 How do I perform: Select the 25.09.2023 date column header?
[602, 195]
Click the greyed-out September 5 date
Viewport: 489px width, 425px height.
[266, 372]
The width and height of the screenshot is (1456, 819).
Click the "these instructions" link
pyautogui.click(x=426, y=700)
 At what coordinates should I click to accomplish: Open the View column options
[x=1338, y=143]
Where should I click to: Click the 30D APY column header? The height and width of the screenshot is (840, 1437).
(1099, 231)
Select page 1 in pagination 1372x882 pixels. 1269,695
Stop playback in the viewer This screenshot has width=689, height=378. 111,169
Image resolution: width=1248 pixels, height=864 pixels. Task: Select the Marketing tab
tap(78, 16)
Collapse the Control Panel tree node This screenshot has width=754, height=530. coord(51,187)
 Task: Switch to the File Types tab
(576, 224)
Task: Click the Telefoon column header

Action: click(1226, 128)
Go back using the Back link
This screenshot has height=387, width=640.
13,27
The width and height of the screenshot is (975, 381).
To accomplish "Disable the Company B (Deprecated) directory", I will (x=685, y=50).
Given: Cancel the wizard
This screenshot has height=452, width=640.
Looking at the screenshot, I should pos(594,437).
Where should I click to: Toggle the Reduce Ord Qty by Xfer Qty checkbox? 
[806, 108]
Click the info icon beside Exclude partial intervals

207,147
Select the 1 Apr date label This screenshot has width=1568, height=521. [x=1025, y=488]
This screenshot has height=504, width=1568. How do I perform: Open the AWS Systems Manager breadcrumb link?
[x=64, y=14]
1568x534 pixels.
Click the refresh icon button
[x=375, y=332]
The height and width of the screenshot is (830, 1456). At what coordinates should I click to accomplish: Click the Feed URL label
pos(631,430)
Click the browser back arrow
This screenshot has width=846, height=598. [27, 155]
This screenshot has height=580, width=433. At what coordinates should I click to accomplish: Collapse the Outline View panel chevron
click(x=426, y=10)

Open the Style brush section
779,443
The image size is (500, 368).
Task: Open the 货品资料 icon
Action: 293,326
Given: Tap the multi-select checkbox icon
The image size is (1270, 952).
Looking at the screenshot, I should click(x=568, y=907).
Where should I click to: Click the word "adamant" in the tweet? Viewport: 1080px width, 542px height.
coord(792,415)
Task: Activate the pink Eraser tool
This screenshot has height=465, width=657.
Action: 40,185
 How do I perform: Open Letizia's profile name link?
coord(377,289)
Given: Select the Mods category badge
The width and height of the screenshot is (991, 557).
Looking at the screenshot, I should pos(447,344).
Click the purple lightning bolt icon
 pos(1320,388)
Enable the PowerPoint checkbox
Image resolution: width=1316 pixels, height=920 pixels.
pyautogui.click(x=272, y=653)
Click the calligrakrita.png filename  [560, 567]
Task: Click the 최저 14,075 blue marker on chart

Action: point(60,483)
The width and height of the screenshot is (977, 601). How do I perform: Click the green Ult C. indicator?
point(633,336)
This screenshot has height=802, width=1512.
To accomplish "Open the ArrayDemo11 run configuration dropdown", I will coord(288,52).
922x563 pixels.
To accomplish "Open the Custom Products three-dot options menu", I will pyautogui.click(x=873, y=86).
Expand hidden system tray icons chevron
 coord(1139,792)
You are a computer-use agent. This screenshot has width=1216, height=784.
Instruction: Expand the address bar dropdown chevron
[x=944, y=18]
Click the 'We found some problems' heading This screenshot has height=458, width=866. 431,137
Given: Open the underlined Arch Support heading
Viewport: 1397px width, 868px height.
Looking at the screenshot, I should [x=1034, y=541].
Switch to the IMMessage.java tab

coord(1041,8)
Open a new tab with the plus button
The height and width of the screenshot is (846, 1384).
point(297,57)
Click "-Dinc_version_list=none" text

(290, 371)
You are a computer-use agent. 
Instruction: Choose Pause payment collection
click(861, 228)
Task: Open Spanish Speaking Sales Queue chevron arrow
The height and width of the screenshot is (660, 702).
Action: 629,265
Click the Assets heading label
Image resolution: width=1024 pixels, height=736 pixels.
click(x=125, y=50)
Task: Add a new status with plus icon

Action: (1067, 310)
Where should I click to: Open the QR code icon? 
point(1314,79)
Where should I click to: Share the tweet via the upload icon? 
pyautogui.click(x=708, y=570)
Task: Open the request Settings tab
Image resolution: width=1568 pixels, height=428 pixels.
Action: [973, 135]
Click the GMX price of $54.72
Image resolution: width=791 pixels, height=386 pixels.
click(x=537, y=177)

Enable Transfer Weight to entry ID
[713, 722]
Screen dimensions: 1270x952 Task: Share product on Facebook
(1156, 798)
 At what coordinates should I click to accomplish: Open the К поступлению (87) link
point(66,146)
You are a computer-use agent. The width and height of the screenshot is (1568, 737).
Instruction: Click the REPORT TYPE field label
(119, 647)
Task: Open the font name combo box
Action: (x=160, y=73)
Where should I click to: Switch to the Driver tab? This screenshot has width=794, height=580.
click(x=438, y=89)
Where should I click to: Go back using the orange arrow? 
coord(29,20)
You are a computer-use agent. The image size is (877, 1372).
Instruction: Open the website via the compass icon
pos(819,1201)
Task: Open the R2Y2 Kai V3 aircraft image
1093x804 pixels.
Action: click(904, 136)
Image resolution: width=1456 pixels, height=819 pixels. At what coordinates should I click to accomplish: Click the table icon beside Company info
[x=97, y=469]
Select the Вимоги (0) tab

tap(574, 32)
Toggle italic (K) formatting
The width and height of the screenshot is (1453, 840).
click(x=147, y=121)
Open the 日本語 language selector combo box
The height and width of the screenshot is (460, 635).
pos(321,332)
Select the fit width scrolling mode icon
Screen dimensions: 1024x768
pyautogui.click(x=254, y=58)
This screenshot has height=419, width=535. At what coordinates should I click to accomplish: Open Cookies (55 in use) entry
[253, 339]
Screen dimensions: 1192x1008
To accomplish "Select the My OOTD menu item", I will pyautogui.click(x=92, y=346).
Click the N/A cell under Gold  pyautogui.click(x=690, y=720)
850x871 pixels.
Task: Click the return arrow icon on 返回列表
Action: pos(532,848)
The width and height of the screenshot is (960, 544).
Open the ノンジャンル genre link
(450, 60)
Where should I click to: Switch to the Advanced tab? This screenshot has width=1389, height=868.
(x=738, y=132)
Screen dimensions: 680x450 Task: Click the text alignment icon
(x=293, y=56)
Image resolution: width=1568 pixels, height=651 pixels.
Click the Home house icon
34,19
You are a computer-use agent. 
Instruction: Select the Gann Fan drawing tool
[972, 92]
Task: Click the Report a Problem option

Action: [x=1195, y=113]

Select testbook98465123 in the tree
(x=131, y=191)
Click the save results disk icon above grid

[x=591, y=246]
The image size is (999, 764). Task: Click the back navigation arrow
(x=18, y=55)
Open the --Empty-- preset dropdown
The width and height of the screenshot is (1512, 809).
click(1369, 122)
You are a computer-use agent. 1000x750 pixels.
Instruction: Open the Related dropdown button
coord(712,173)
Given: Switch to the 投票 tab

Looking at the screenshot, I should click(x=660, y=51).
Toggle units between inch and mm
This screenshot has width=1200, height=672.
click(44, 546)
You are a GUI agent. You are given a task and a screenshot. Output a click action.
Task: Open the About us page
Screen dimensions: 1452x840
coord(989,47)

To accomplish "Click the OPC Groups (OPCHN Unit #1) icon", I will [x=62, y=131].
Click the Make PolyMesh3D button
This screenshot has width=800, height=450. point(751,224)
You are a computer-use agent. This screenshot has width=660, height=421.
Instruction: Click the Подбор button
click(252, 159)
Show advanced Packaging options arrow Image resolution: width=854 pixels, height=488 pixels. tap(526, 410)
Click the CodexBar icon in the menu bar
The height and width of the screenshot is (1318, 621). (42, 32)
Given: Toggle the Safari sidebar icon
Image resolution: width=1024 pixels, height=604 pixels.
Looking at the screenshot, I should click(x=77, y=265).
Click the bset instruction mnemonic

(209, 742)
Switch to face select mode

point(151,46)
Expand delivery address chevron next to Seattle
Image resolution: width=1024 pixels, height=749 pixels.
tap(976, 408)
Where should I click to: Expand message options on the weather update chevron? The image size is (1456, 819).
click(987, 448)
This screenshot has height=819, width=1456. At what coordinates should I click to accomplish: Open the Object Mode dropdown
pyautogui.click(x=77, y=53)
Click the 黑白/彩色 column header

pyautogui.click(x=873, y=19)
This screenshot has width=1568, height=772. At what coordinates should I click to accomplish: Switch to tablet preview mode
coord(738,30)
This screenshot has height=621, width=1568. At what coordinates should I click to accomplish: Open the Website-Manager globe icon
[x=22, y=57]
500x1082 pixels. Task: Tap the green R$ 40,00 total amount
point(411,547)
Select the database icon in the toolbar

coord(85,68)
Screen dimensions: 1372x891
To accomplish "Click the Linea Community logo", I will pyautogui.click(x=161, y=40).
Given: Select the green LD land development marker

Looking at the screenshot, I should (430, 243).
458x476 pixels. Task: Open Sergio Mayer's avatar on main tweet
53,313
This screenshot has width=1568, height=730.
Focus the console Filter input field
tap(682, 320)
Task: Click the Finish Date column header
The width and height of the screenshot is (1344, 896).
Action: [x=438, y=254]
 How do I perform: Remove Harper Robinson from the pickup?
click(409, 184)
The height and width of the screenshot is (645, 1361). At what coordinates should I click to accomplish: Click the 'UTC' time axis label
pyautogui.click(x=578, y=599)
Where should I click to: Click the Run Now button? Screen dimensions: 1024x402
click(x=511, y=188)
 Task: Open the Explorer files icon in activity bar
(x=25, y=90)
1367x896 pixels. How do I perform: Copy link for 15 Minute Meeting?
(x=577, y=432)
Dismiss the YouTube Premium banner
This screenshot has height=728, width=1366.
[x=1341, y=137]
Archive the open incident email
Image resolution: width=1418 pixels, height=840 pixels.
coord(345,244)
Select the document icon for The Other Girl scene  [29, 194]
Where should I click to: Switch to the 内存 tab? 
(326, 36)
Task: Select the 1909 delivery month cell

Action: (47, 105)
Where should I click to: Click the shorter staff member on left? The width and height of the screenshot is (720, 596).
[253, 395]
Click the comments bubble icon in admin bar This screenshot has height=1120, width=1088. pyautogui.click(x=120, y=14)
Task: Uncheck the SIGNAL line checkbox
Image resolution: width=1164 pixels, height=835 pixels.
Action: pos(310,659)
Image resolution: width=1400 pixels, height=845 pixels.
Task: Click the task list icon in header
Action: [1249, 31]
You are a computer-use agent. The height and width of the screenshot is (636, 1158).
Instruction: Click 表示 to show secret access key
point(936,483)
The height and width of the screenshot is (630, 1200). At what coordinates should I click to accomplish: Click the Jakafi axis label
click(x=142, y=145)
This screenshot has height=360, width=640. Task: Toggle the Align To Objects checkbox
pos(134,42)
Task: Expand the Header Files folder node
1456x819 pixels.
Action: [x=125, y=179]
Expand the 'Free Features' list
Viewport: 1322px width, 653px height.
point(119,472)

Exercise goal: Can you copy out, word for word, the lines of the data from the line containing "You are a computer-use agent. The width" through the line containing "click(x=147, y=121)", both included?

Response to this task:
You are a computer-use agent. The width and height of the screenshot is (1568, 737).
Instruction: Click the REPORT TYPE field label
(119, 647)
Task: Open the font name combo box
Action: (x=160, y=73)
Where should I click to: Switch to the Driver tab? This screenshot has width=794, height=580.
click(x=438, y=89)
Where should I click to: Go back using the orange arrow? 
coord(29,20)
You are a computer-use agent. The image size is (877, 1372).
Instruction: Open the website via the compass icon
pos(819,1201)
Task: Open the R2Y2 Kai V3 aircraft image
1093x804 pixels.
Action: click(904, 136)
Image resolution: width=1456 pixels, height=819 pixels. At what coordinates should I click to accomplish: Click the table icon beside Company info
[x=97, y=469]
Select the Вимоги (0) tab

tap(574, 32)
Toggle italic (K) formatting
The width and height of the screenshot is (1453, 840).
click(x=147, y=121)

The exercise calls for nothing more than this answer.